I reckon there’s a bright future for FTSE SmallCap stock Porvair (LSE: PRV), but is it one to buy now? Well, it’s certainly on my focus list.
I like the firm’s long-term record of steady operational progress. Over the past 10 years, revenue’s notched up a compound annual growth rate (CAGR) of 6% and adjusted earnings per share of 10%.
They’re not the kind of exciting numbers that raise pulses to dangerous levels. However, the financial and trading record shows consistent improvement. In short, the stock looks a decent candidate to consider for a long-term investment.
Porvair operates in the specialist filtration, laboratory and environmental technology sectors. The directors aim to focus on markets with long-term growth potential. On top of that, the company seeks to serve areas where “product use is mandated and replacement demand is regular”.
Well-financed organic and acquisitive growth
I reckon that approach might be one of the key drivers behind the firm’s consistent growth and trading over the past few years.
Porvair’s operating segments are Aerospace & Industrial, Laboratory and Metal Melt Quality, all of which the directors insist have “clear” long-term growth drivers.
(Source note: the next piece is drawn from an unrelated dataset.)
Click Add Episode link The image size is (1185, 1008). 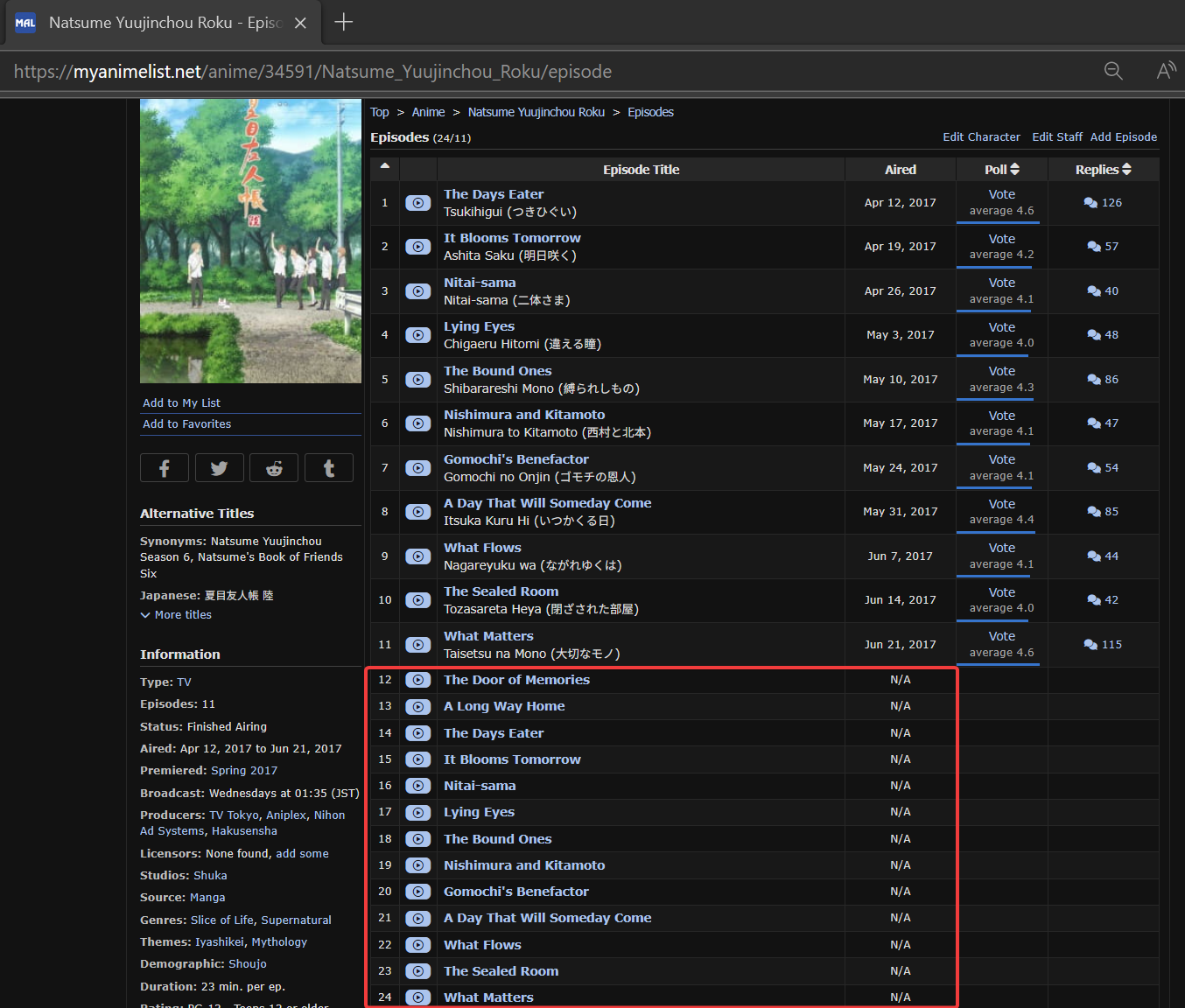click(x=1123, y=137)
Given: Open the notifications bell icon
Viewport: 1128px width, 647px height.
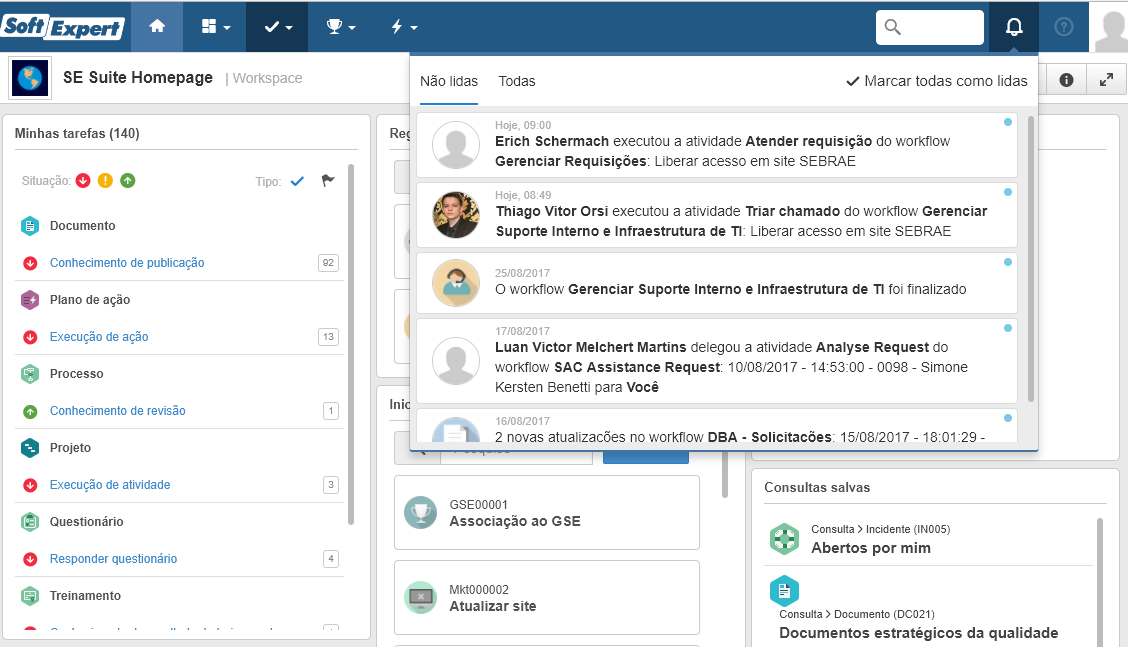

Meanwhile, the progress of the overall business has been both organic and via acquisitions. So I’d expect more of the same ahead.
Today’s (1 July) interim results statement shows year-on-year revenue grew by 5% in the six months to 31 May. Although at constant currency rates, the rise was 8%.
However, currency adjusted underlying sales revenue actually fell by 3%. The overall rise occured because of the effects of prior acquisitions.
That weakness in like-for-like performance was caused by softening in the industrial and laboratory consumables markets. There was a trend among customers of reducing inventory levels “and more normal lead times through 2023 and 2024”.
De-stocking combined with adverse currency exchange rates to cause the firm’s profit margins to drop a bit too.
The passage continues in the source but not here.